== Document extract
Posted on 11/28/2007 5:52:30 PM PST by shrinkermd
Assuming that these statistics have some or great validity, then these problems surely need a remedy.
Great Britian has socialized medicine. I’m sure that contributes to the problem.
It appears that falls, infections and complications (however they define that) are included in the 90,000. Somehow makes the number almost meaningless.
"That's impossible. Burrrp."
Assuming that this is true, it still tells us nothing. It is the relative risk that counts. How many people would have died or been harmed without medical care? People who go to the hospital are often sick.
Anecdotal, yes, but it stood out.
[Assuming that this is true, it still tells us nothing. It is the relative risk that counts. How many people would have died or been harmed without medical care? People who go to the hospital are often sick.]
Do a 1:1 compare with the US. While we have patients die here, they have a large number that die in the halls awaiting processing so they never count as patients.
128 Americans died today - from traffic accidents...
The reference is to "falls, infections and complications" incurred in the hospital.
Quite a different thing.
Yes. My original statement still stands. If a person falls in the hospital, is it necessarily a hospital blunder? And while community-acquired infections in the hospital setting are hardly the ideal, getting rid of them is probably a utopian ideal (as the hospital is where the sick people are). And complication still remains undefined to me. Is a complication from a condition that the patient had prior to entering the hospital counted as a "hospital blunder"?
I'm sure your completely incorrect, irrevelant statement should have a deep impact on this thread, but damned if I can decipher it.
This appears to be the original article from which the Telegraph's medical writer did a back of the envelope arithmetic and wrote a headline.
They oughta close this hospital!
A hospital infection is, quite literally, the worst kind of infection. Its subject is already weakened and hospital germs (read: staph) are often highly virulent and immune to anti-biotics. American hospitals are super-sensitive to the risk of infection and take every effort to control them. Infections happen...but rarely.
The primary reason infection is relatively common in UK hospitals is because they are not clean. Notoriously so.
Normally, "complications" is a euphemism for pneumonia. Like staph, pneumococci are a risk in hospitals -- unless sanitation is scrupulously practiced.
In conclusion, these data reported in The Telegraph are damning to the National Health Care System in the UK. Whether anything can be done about it politically, however, is a large question.
In other words: don't take this report lightly; it could happen here.
Yes, thank you for the excellent post.
I read the study. I still don’t see where the deaths came from. Also, the article didn’t give me a good idea of what the problems were that they discovered. Probably just me, but I remain unclear on the basic issues.
Thanks again.
My statement is 100% correct.
====
== Extracted records
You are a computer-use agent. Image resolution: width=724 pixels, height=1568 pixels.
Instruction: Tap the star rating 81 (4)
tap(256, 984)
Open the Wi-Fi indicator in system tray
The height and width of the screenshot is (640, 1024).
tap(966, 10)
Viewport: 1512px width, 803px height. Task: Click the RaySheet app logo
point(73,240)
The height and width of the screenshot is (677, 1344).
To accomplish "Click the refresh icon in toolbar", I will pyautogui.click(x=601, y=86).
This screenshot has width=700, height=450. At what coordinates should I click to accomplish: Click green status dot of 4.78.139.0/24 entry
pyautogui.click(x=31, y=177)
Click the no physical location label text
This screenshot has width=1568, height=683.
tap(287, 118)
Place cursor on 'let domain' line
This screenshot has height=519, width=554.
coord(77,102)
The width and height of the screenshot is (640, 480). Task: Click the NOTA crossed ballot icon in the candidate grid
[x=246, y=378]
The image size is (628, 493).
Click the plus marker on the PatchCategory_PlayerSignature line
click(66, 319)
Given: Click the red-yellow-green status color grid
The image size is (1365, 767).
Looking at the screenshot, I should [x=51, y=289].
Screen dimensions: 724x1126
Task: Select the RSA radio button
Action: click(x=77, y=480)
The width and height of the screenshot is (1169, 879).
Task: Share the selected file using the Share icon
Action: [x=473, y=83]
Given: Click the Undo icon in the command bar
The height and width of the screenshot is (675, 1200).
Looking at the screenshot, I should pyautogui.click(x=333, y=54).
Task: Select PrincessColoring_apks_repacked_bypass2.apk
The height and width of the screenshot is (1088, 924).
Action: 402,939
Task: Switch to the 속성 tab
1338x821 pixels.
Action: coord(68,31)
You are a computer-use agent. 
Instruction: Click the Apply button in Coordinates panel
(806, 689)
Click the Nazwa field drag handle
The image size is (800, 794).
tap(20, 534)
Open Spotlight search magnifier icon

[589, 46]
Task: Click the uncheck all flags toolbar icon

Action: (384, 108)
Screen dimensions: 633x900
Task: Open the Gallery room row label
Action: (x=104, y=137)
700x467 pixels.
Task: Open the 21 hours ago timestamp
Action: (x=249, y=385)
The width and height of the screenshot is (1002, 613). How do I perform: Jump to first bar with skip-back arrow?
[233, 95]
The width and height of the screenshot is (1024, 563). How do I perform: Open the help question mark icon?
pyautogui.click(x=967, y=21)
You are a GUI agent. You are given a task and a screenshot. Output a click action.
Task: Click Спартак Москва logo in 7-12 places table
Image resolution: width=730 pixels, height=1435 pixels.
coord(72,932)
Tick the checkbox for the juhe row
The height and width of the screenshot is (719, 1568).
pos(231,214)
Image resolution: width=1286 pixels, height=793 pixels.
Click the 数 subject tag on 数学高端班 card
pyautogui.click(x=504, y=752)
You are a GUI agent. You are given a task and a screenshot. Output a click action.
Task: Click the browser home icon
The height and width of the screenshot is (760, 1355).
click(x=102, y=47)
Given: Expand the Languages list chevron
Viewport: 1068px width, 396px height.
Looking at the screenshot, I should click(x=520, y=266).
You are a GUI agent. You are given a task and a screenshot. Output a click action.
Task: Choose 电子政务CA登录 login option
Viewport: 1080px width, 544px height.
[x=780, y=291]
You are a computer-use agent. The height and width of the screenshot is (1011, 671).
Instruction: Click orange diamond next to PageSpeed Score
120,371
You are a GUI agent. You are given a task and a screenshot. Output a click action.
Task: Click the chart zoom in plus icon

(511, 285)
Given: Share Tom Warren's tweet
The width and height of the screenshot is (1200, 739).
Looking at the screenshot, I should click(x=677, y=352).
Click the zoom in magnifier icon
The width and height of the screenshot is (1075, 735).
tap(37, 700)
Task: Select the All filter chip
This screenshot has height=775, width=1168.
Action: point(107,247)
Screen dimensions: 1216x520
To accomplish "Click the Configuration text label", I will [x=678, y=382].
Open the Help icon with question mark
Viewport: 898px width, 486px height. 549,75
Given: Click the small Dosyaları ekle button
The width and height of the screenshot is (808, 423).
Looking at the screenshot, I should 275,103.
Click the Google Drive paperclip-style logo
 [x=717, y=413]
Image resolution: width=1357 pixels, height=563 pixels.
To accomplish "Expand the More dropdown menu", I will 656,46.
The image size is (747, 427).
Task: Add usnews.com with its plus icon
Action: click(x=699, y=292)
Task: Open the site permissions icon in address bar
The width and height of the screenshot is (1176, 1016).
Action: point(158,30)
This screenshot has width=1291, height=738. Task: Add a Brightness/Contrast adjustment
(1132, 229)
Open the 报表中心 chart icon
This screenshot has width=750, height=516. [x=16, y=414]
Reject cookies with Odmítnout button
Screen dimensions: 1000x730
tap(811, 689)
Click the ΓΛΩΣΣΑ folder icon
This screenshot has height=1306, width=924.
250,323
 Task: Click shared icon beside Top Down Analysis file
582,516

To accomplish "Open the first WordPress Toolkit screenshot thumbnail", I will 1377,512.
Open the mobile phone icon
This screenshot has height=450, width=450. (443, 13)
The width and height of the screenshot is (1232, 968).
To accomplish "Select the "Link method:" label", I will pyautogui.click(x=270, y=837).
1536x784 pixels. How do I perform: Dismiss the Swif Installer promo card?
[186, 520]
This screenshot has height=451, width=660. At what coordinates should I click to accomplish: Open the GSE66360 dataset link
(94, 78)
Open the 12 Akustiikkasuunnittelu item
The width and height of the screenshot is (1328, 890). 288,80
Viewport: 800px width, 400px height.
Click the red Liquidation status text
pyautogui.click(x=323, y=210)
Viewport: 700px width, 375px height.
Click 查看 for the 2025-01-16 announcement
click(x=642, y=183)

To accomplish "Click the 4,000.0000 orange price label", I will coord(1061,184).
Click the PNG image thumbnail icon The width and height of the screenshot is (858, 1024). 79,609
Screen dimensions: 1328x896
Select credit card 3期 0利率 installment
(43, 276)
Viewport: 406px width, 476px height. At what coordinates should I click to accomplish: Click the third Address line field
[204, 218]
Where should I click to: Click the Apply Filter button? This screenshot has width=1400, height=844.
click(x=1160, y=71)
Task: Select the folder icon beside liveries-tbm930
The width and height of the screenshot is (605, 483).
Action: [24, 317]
====
### Prompt
Decide whether each of the following statements agrees with the forum thread on hospital deaths. Answer yes or no, and quote the words of the thread that decide it.
1. One commenter says infection is relatively common in UK hospitals mainly because those hospitals are not clean.
2. A commenter who read the study says it made clear where the deaths came from.
3. The thread reports that 128 Americans died today from hospital infections.

### Answer to the exercise
1. Yes: "The primary reason infection is relatively common in UK hospitals is because they are not clean."
2. No: "I still don’t see where the deaths came from."
3. No: "128 Americans died today - from traffic accidents"